My parents weren't scientists, but I think I'm only where I am now because of them.

Dr Behnam Akhavan

Specifically, where Akhavan is right now, is in the University's Faculty of Engineering in the School of Biomedical Engineering. He is also part of a team that includes people who are genuine world-leaders in using biomedical engineering to create life-transforming technologies that would have been unimaginable just a few years ago. One of those technologies is hydrogel-coated, low-rejection medical implants.

The process of surface engineering these enhanced implants (and many of the other surface enhancements that Akhavan has devised) starts with a vacuum chamber being filled with nitrogen gas at low pressure. An electrical charge causes the nitrogen electrons to break away from their atoms putting the nitrogen gas into a plasma state, so it is ready to be used for what researchers like Akhavan call 'surface activation'.

The thing about plasma that makes it effective for surface activation, is that the mix of freewheeling charged particles makes plasma hyper-active. Place, say, a piece of polymer (like epoxy, polyester, Teflon, silk or wool) in the chamber and the plasma particles will collide with the polymer so powerfully that individual carbon atoms in the polymer will be dislodged, creating lone electrons in the structure of the polymer so the polymer itself becomes highly reactive.

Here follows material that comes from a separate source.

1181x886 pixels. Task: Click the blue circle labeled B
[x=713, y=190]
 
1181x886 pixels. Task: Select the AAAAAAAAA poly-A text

A polymeric surface activated in this way becomes like sticky tape for various substances, including hydrogels.

The result is a hydrogel-attracting surface suitable for implants used in cartilage and bone repairs, artificial nerves and blood vessels. This break-through process also has uses in aeronautics, microelectronics, and other areas of medicine.

An added bonus for Akhavan, who is an avid hiker and lover of natural places ("It's what I live for, basically."), is the environmentally friendly nature of much of the work he does with plasma technologies.

"It's a truly a green technique", he says enthusiastically. "Whether your goal is activating the surface of an implantable device for attaching hydrogel or making absorbents for water purification, the one-step process happens in typically less than a few minutes, at room temperature, with no toxic acids or other chemicals and it produces literally no waste."